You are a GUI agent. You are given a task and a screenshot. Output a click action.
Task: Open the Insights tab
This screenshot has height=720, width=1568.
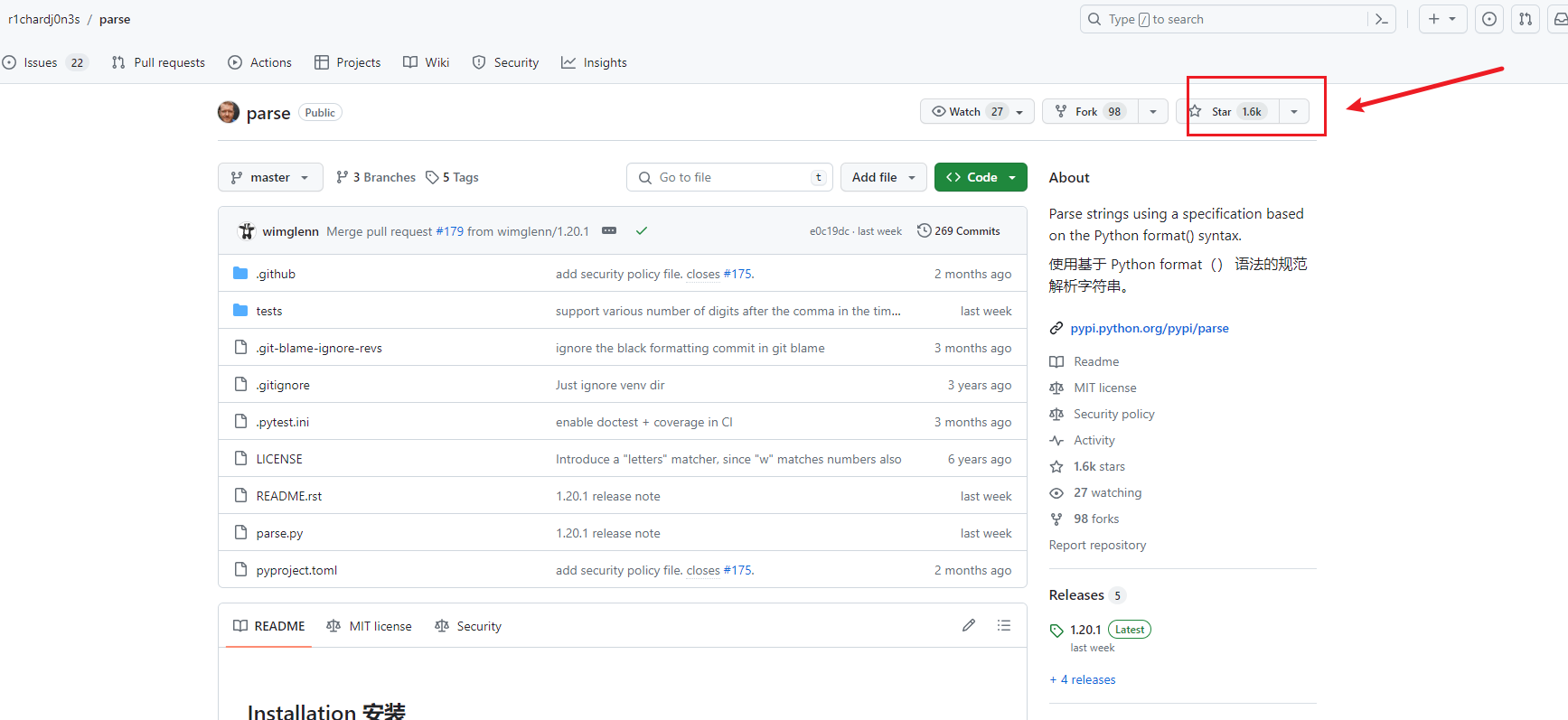[x=595, y=62]
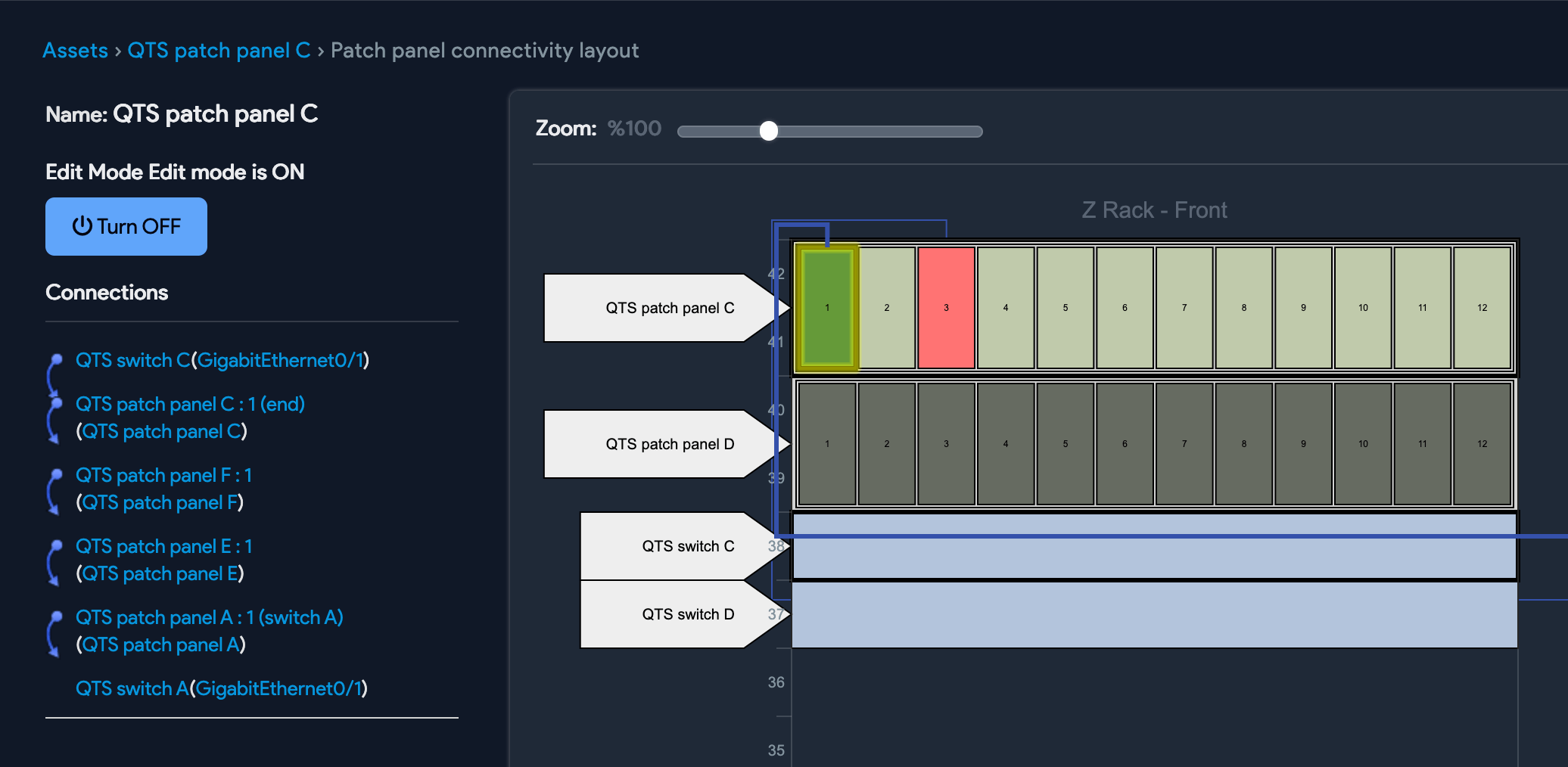The image size is (1568, 767).
Task: Open the QTS switch A GigabitEthernet0/1 link
Action: pos(222,688)
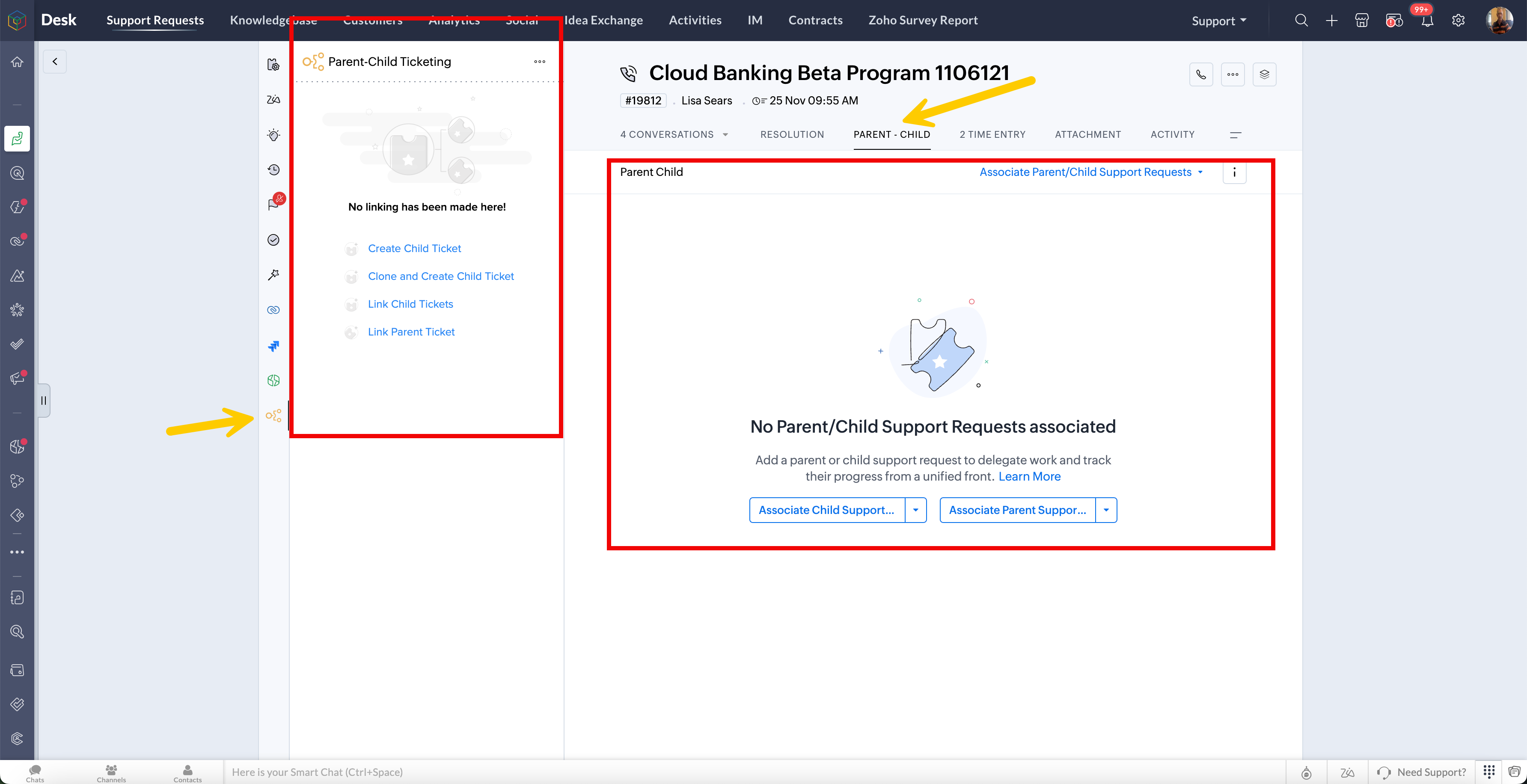1527x784 pixels.
Task: Switch to the Resolution tab
Action: (792, 134)
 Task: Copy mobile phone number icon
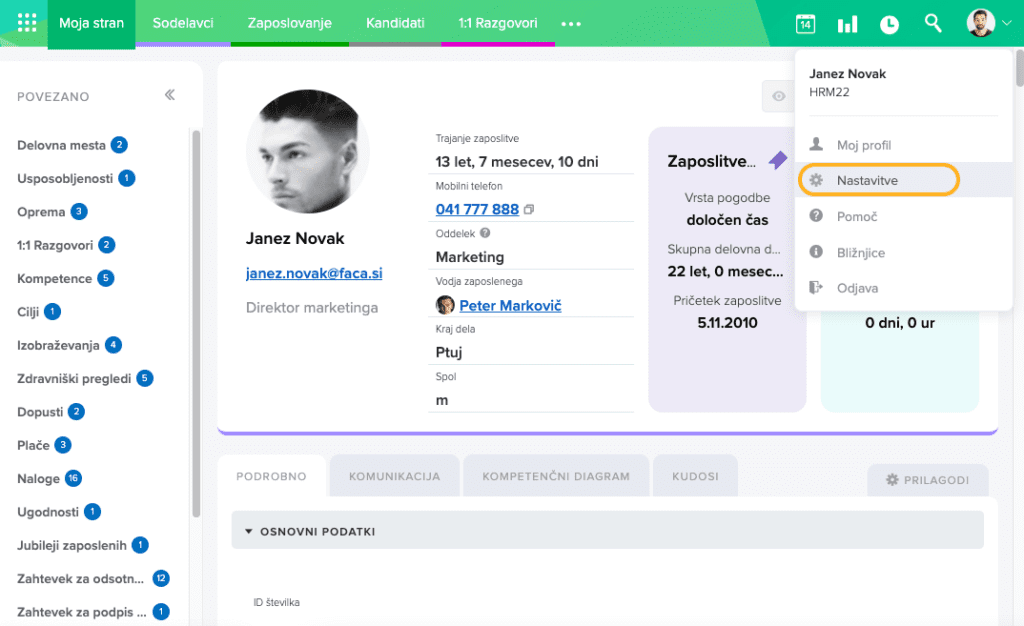click(x=529, y=210)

========

Output every line of the entries above word for word, leaving out the pictures.

§ Answer
You are a GUI agent. You are given a task and a screenshot. Output a click action.
Task: Open the Insights tab
This screenshot has height=720, width=1568.
[x=595, y=62]
The image size is (1568, 767).
Task: Open the QTS switch A GigabitEthernet0/1 link
Action: pos(222,688)
1527x784 pixels.
Task: Switch to the Resolution tab
Action: (792, 134)
 Task: Copy mobile phone number icon
click(x=529, y=210)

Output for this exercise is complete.